Brief: In the records below, swap every "computer-use agent" for "desktop assistant" and reproduce them with nothing else changed.

Provided data:
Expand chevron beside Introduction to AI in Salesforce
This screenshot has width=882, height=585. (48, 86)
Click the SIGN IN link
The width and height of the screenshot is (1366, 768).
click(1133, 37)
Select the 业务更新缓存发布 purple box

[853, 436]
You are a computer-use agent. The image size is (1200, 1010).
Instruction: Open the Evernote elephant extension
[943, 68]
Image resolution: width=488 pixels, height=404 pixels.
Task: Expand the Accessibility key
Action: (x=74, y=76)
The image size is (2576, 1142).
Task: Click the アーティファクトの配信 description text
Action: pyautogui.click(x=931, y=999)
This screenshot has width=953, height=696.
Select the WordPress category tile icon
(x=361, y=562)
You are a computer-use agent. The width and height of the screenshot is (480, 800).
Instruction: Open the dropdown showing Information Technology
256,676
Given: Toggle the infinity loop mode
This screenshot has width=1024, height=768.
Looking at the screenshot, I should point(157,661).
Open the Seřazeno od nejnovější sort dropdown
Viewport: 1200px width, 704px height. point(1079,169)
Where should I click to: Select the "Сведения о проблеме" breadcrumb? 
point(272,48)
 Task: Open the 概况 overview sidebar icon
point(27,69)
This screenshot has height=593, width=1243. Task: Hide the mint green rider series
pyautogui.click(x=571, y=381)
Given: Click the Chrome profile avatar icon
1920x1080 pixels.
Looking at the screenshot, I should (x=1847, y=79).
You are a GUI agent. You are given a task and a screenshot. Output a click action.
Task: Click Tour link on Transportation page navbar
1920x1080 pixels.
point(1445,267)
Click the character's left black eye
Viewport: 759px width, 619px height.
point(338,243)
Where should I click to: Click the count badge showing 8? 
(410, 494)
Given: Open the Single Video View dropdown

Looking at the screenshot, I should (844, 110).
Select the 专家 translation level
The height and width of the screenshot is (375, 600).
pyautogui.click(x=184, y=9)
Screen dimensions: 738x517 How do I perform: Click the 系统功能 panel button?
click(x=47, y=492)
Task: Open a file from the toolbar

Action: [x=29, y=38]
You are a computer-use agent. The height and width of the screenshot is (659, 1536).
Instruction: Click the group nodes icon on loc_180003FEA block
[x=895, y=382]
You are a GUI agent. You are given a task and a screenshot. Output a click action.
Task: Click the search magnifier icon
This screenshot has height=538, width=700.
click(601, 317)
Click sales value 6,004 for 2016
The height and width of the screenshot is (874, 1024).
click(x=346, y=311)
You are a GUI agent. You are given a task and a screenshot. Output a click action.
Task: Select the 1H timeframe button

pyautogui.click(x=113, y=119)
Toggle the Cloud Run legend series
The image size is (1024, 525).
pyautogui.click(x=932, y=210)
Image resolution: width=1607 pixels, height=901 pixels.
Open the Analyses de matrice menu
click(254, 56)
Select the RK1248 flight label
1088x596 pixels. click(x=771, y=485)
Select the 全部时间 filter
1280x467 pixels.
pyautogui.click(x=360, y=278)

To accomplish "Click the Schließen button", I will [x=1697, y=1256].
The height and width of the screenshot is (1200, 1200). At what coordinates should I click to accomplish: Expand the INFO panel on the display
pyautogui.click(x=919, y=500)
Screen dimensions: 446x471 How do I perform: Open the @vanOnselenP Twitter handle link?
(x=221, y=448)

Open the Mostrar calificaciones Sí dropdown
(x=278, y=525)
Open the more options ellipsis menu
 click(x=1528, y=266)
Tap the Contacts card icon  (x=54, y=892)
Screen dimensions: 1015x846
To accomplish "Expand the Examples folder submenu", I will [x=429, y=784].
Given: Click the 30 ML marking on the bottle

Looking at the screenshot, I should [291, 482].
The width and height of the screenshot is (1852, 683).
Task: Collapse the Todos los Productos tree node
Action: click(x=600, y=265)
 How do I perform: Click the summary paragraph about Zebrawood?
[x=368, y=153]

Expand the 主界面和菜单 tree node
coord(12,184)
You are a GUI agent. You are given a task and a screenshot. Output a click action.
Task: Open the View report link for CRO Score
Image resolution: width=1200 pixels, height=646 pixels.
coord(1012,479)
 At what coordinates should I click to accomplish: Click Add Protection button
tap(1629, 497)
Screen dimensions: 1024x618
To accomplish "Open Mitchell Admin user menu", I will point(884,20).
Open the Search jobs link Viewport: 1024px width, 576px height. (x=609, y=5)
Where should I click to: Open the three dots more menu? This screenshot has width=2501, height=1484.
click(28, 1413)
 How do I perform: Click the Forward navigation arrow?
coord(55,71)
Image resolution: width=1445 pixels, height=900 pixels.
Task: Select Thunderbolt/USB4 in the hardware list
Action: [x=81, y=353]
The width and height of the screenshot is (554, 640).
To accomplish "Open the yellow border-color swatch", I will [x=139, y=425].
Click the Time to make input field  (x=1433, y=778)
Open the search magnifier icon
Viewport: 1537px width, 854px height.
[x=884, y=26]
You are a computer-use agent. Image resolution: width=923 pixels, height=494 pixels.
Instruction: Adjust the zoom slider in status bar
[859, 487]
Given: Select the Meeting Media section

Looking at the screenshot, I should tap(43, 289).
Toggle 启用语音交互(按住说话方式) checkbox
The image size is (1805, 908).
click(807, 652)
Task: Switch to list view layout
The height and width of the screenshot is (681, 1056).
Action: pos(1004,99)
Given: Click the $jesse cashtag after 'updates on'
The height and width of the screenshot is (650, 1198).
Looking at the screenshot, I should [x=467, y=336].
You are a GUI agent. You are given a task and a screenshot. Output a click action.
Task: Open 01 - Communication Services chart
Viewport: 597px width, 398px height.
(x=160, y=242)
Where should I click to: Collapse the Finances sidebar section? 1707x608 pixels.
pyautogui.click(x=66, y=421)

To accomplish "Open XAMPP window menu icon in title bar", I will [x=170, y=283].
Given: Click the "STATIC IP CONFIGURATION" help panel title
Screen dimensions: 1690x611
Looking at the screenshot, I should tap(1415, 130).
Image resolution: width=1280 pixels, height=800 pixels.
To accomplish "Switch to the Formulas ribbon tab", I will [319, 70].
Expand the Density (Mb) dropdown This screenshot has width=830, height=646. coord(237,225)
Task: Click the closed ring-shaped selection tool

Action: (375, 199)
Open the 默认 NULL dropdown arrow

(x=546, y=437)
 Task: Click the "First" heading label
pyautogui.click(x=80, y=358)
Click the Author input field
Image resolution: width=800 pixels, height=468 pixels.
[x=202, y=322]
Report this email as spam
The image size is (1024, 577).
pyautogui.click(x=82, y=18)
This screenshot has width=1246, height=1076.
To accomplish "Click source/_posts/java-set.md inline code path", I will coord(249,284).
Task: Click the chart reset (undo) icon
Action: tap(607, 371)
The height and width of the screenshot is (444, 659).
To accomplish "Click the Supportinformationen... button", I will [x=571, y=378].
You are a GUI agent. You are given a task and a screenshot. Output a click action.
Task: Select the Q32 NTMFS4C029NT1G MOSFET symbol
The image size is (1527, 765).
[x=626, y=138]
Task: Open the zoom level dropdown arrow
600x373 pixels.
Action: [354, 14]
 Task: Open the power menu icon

Result:
Expand chevron beside Introduction to AI in Salesforce
This screenshot has width=882, height=585. (48, 86)
Click the SIGN IN link
The width and height of the screenshot is (1366, 768).
click(1133, 37)
Select the 业务更新缓存发布 purple box

[853, 436]
You are a desktop assistant. The image size is (1200, 1010).
Instruction: Open the Evernote elephant extension
[943, 68]
Image resolution: width=488 pixels, height=404 pixels.
Task: Expand the Accessibility key
Action: (x=74, y=76)
The image size is (2576, 1142).
Task: Click the アーティファクトの配信 description text
Action: pyautogui.click(x=931, y=999)
This screenshot has width=953, height=696.
Select the WordPress category tile icon
(x=361, y=562)
You are a desktop assistant. The width and height of the screenshot is (480, 800).
Instruction: Open the dropdown showing Information Technology
256,676
Given: Toggle the infinity loop mode
This screenshot has width=1024, height=768.
Looking at the screenshot, I should point(157,661).
Open the Seřazeno od nejnovější sort dropdown
Viewport: 1200px width, 704px height. point(1079,169)
Where should I click to: Select the "Сведения о проблеме" breadcrumb? 
point(272,48)
 Task: Open the 概况 overview sidebar icon
point(27,69)
This screenshot has height=593, width=1243. Task: Hide the mint green rider series
pyautogui.click(x=571, y=381)
Given: Click the Chrome profile avatar icon
1920x1080 pixels.
Looking at the screenshot, I should (x=1847, y=79).
You are a GUI agent. You are given a task and a screenshot. Output a click action.
Task: Click Tour link on Transportation page navbar
1920x1080 pixels.
point(1445,267)
Click the character's left black eye
Viewport: 759px width, 619px height.
point(338,243)
Where should I click to: Click the count badge showing 8? 
(410, 494)
Given: Open the Single Video View dropdown

Looking at the screenshot, I should (844, 110).
Select the 专家 translation level
The height and width of the screenshot is (375, 600).
pyautogui.click(x=184, y=9)
Screen dimensions: 738x517 How do I perform: Click the 系统功能 panel button?
click(x=47, y=492)
Task: Open a file from the toolbar

Action: [x=29, y=38]
You are a desktop assistant. The height and width of the screenshot is (659, 1536).
Instruction: Click the group nodes icon on loc_180003FEA block
[x=895, y=382]
You are a GUI agent. You are given a task and a screenshot. Output a click action.
Task: Click the search magnifier icon
This screenshot has height=538, width=700.
click(601, 317)
Click sales value 6,004 for 2016
The height and width of the screenshot is (874, 1024).
click(x=346, y=311)
You are a GUI agent. You are given a task and a screenshot. Output a click action.
Task: Select the 1H timeframe button

pyautogui.click(x=113, y=119)
Toggle the Cloud Run legend series
The image size is (1024, 525).
pyautogui.click(x=932, y=210)
Image resolution: width=1607 pixels, height=901 pixels.
Open the Analyses de matrice menu
click(254, 56)
Select the RK1248 flight label
1088x596 pixels. click(x=771, y=485)
Select the 全部时间 filter
1280x467 pixels.
pyautogui.click(x=360, y=278)

To accomplish "Click the Schließen button", I will [x=1697, y=1256].
The height and width of the screenshot is (1200, 1200). At what coordinates should I click to accomplish: Expand the INFO panel on the display
pyautogui.click(x=919, y=500)
Screen dimensions: 446x471 How do I perform: Open the @vanOnselenP Twitter handle link?
(x=221, y=448)

Open the Mostrar calificaciones Sí dropdown
(x=278, y=525)
Open the more options ellipsis menu
 click(x=1528, y=266)
Tap the Contacts card icon  (x=54, y=892)
Screen dimensions: 1015x846
To accomplish "Expand the Examples folder submenu", I will [x=429, y=784].
Given: Click the 30 ML marking on the bottle

Looking at the screenshot, I should [291, 482].
The width and height of the screenshot is (1852, 683).
Task: Collapse the Todos los Productos tree node
Action: click(x=600, y=265)
 How do I perform: Click the summary paragraph about Zebrawood?
[x=368, y=153]

Expand the 主界面和菜单 tree node
coord(12,184)
You are a GUI agent. You are given a task and a screenshot. Output a click action.
Task: Open the View report link for CRO Score
Image resolution: width=1200 pixels, height=646 pixels.
coord(1012,479)
 At what coordinates should I click to accomplish: Click Add Protection button
tap(1629, 497)
Screen dimensions: 1024x618
To accomplish "Open Mitchell Admin user menu", I will point(884,20).
Open the Search jobs link Viewport: 1024px width, 576px height. (x=609, y=5)
Where should I click to: Open the three dots more menu? This screenshot has width=2501, height=1484.
click(28, 1413)
 How do I perform: Click the Forward navigation arrow?
coord(55,71)
Image resolution: width=1445 pixels, height=900 pixels.
Task: Select Thunderbolt/USB4 in the hardware list
Action: [x=81, y=353]
The width and height of the screenshot is (554, 640).
To accomplish "Open the yellow border-color swatch", I will [x=139, y=425].
Click the Time to make input field  (x=1433, y=778)
Open the search magnifier icon
Viewport: 1537px width, 854px height.
[x=884, y=26]
You are a desktop assistant. Image resolution: width=923 pixels, height=494 pixels.
Instruction: Adjust the zoom slider in status bar
[859, 487]
Given: Select the Meeting Media section

Looking at the screenshot, I should tap(43, 289).
Toggle 启用语音交互(按住说话方式) checkbox
The image size is (1805, 908).
click(807, 652)
Task: Switch to list view layout
The height and width of the screenshot is (681, 1056).
Action: pos(1004,99)
Given: Click the $jesse cashtag after 'updates on'
The height and width of the screenshot is (650, 1198).
Looking at the screenshot, I should [x=467, y=336].
You are a GUI agent. You are given a task and a screenshot. Output a click action.
Task: Open 01 - Communication Services chart
Viewport: 597px width, 398px height.
(x=160, y=242)
Where should I click to: Collapse the Finances sidebar section? 1707x608 pixels.
pyautogui.click(x=66, y=421)

To accomplish "Open XAMPP window menu icon in title bar", I will [x=170, y=283].
Given: Click the "STATIC IP CONFIGURATION" help panel title
Screen dimensions: 1690x611
Looking at the screenshot, I should tap(1415, 130).
Image resolution: width=1280 pixels, height=800 pixels.
To accomplish "Switch to the Formulas ribbon tab", I will [319, 70].
Expand the Density (Mb) dropdown This screenshot has width=830, height=646. coord(237,225)
Task: Click the closed ring-shaped selection tool

Action: (375, 199)
Open the 默认 NULL dropdown arrow

(x=546, y=437)
 Task: Click the "First" heading label
pyautogui.click(x=80, y=358)
Click the Author input field
Image resolution: width=800 pixels, height=468 pixels.
[x=202, y=322]
Report this email as spam
The image size is (1024, 577).
pyautogui.click(x=82, y=18)
This screenshot has width=1246, height=1076.
To accomplish "Click source/_posts/java-set.md inline code path", I will coord(249,284).
Task: Click the chart reset (undo) icon
Action: tap(607, 371)
The height and width of the screenshot is (444, 659).
To accomplish "Click the Supportinformationen... button", I will [x=571, y=378].
You are a GUI agent. You are given a task and a screenshot. Output a click action.
Task: Select the Q32 NTMFS4C029NT1G MOSFET symbol
The image size is (1527, 765).
[x=626, y=138]
Task: Open the zoom level dropdown arrow
600x373 pixels.
Action: [354, 14]
 Task: Open the power menu icon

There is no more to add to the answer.